On August 31, 1939, respondent brought an action against petitioner in the federal District Court for the Eastern District of Missouri to recover damages under the Federal Employers' Liability Act, 35 Stat. 65; 45 U.S.C. § 51 et seq., for the wrongful death of her husband while employed by petitioner as a fireman on an interstate train operated between points in Tennessee and North Carolina. While this action was pending, petitioner filed a bill in the Chancery Court of Knox County, Tennessee, alleging that respondent and the deceased were citizens of Tennessee; that petitioner, a Virginia corporation having its principal office in Richmond, Virginia, does no business in Missouri other than of an interstate character; that the accident occurred in Madison County, North Carolina, "just beyond the North Carolina-Tennessee line"; that the Missouri federal court is more than 500 miles distant from respondent's residence, the residence of petitioner's witnesses, and the place where the accident occurred; that petitioner could not transport its witnesses to Missouri except at "enormous expense"; that respondent's purpose in bringing suit in Missouri was to evade the law of Tennessee and North Carolina; and that petitioner maintains agents in Tennessee and North Carolina upon whom process can be served.

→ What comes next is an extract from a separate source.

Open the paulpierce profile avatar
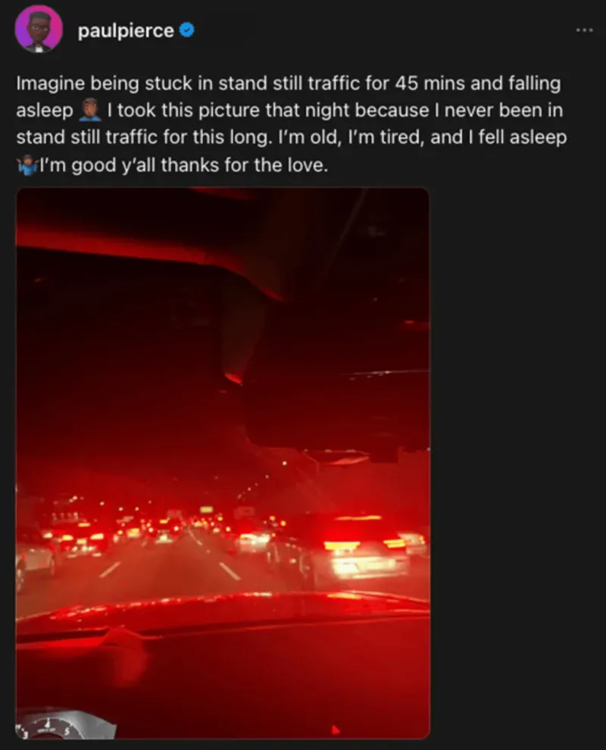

The chancellor thereupon enjoined respondent from further prosecuting her action in the Missouri federal court and from instituting any similar suits against petitioner except in the state and federal courts in Tennessee and North Carolina. Respondent did not appeal from this decree. Instead, she filed a "supplemental bill" in the Missouri federal court to enjoin the proceedings in the Tennessee state court. Holding that the commencement of respondent's action for damages gave the federal court "specific, complete, sole and exclusive jurisdiction" which could not be "intrenched upon" by proceedings in another court, the District Court, by an appropriate interlocutory decree, forbade petitioner from further prosecuting its suit in the Tennessee state court and ordered it to dismiss the state suit. This decree was affirmed by the Circuit Court of Appeals for the Eighth Circuit, 117 F.2d 100. We brought the case here, 313 U.S. 556, in view of the relation of its jurisdictional problems to those in Toucey v. New York Life Insurance Co. and Phoenix Finance Corp. v. Iowa-Wisconsin Bridge Co., ante, p. 118.
The limitations imposed on the power of the federal courts by § 265 of the Judicial Code, as we have applied them this day in the Toucey and Phoenix cases, supra, govern the disposition of this case. The restrictions of § 265 upon the use of the injunction to stay a litigation in a state court confine the district courts even though such an injunction is sought in support of an earlier suit in the federal courts. Congress has endowed the federal courts with such protective jurisdiction neither generally nor in the specific instance of claims arising under the Federal Employers' Liability Act. Ever since the Act of March 2, 1793, 1 Stat. 334, § 5, Congress has done precisely the opposite. Because of its views of appropriate policy in the interplay of state and federal judiciaries, Congress has forbidden the exclusive absorption of such litigation by the federal courts. If a state court proceeds as the Chancery Court of Tennessee acted, the ultimate vindication of any federal right lies with this Court.
The District Court was here without power to enjoin petitioner from further prosecuting its suit in the Tennessee state court.
Reversed.
The reasons which led to dissent in Toucey v. New York Life Insurance Co., and Phoenix Finance Corp. v. Iowa-Wisconsin Bridge Co., ante, p. 118, do not exist in this case. There is no federal decree and therefore no need of an injunction to protect the decree or prevent relitigation.